十字架上の貴婦人 第7話
第二章 十字架の令夫人
――暗い……
ぼんやりと意識を取り戻した貴和子は、もやの残る頭で思った。薄暗く、窓のない部屋に自分がいる。何故わたしがこんな所に……。
部屋、そう呼ぶにはあまりに粗末な造りだ。
打ちっ放しのコンクリート剥き出しの壁。
光のない室内を照らすのは、テーブルに置かれた一つの燭台だけだ。床もコンクリートで敷きつめられ、そのひんやりとした感触が足の裏からつたわってくる。
――裸足……?
その驚きが貴和子を完全に覚醒させた。ストッキングだけではない、スカートも下着も脱がされているのだ。
奪われたのは衣服だけではなかった。
天井から垂れ下がる二本の鎖に両の手首を巻かれ、鉄球のついた鎖が両方の足首を捕らえている。首にも鉄輪が嵌められ、ほとんど顔も動かせない。自由さえもが奪われていたのだ。
中世のヨーロッパで拷問を受けているような姿だった。
――どうして? わたしがこんな所に
叫ぼうにも首輪が喉を締め付けてくる。鎖の動く範囲で手は動かせるが、脚の鉄球の重さは、貴和子の力ではどうにもならない。
ジャラジャラという鎖のしなる音が、不安な胸に突き刺さってくる。視線の先には重厚そうな鋼製のドアがあり、それが外への唯一の扉らしい。
――あの男が?
記憶がはっきり戻ってきた。
夫の使いだという男の車に乗り、気を許した途端、顔にスプレーを浴びせられ意識を失ったのだ……。
「お目覚めかい? 奥さん」
不意に背後から男の声がした。ゆっくりした動きで彼女の正面に姿を見せる。
「気分はどうだい?」
男の全身が貴和子の視界に入った。
よく日焼けした褐色の肌、ボディビルで鍛え上げたような肉体、そして股間にそそり立つ黒塊――まるで怪物のようだ――に彼女は息を飲んだ。彼も貴和子と同じく全裸だ。ただ、この暗がりでもサングラスを掛けていた。
――あの水田という男だろうか
体格の良い男だったが、一度見たきりでは確信がもてない。声も似ているようだが、違うとも思える。彼は短髪だったが、男はやや長髪でパーマをかけているようにも見える。

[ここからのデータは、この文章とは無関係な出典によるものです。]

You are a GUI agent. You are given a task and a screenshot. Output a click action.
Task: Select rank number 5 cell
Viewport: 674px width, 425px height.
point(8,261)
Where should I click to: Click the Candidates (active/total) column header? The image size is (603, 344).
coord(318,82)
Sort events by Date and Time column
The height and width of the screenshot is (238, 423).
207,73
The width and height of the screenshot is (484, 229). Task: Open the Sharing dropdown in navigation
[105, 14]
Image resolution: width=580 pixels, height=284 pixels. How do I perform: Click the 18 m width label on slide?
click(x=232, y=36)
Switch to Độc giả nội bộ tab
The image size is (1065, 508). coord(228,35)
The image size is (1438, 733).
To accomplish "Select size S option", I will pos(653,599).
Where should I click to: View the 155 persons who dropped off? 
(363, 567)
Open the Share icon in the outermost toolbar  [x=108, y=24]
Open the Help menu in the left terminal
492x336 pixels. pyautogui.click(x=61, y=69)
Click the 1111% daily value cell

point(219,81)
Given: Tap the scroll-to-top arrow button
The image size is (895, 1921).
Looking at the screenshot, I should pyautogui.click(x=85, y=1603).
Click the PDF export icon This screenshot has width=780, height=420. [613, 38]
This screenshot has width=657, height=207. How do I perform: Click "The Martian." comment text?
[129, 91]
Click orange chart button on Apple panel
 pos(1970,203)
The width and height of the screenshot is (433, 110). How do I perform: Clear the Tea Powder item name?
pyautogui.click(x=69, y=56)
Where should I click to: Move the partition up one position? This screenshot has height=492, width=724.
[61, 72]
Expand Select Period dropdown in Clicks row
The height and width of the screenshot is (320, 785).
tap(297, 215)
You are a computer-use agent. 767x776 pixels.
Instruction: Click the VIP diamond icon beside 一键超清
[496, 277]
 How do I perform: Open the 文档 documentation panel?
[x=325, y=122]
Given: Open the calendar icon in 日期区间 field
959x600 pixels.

全裸で吊るし上げられている恥ずかしさを、貴和子はしばし忘れた。
「あなたは……、誰……」
ようやく声が出せるようになった。
「薄汚い暗闇からずっとあんたを見ていたのさ。あんたは知らないだろうが、ずっと前からな」
弄るように指先で下あごを持ち上げられた。抵抗しようにも首さえ振れない。貴和子の全身に鳥肌が立った。「やっぱり近くで見ると、たまんねえほどいい女だな、あんた。唇の形もいいよ、それに下唇がちょっと厚めなのも、淫蕩な感じでいいぜ」
両頬を掴まれ、口を開かされた。
「歯の白さ、歯並びの良さ、美人の条件がすべて揃ってる」
ザラリとした手のひらが乳房に押しつけられた。震える肉房を柔らかく揉まれると、彼女の意に反して乳頭が硬くなる。
「乳房も言うことないな。大きすぎず小さすぎず、まだまだ張りもたっぷりあって、揉みがいもありそうだ」
痙攣を起こしたように貴和子の喉が引きつった。快感にはほど遠い嫌な感触で、腋の下に冷たいものが流れた。
「ほんとにいい身体だぜ……、俺が思っていた通りだ。この手触りも最高」
ピシッ。
男は平手で彼女のヒップを軽く叩いた。
「ひっ……」
痛みとも悦びとも違う奇妙な感覚が、貴和子の肉体を締めつけた……。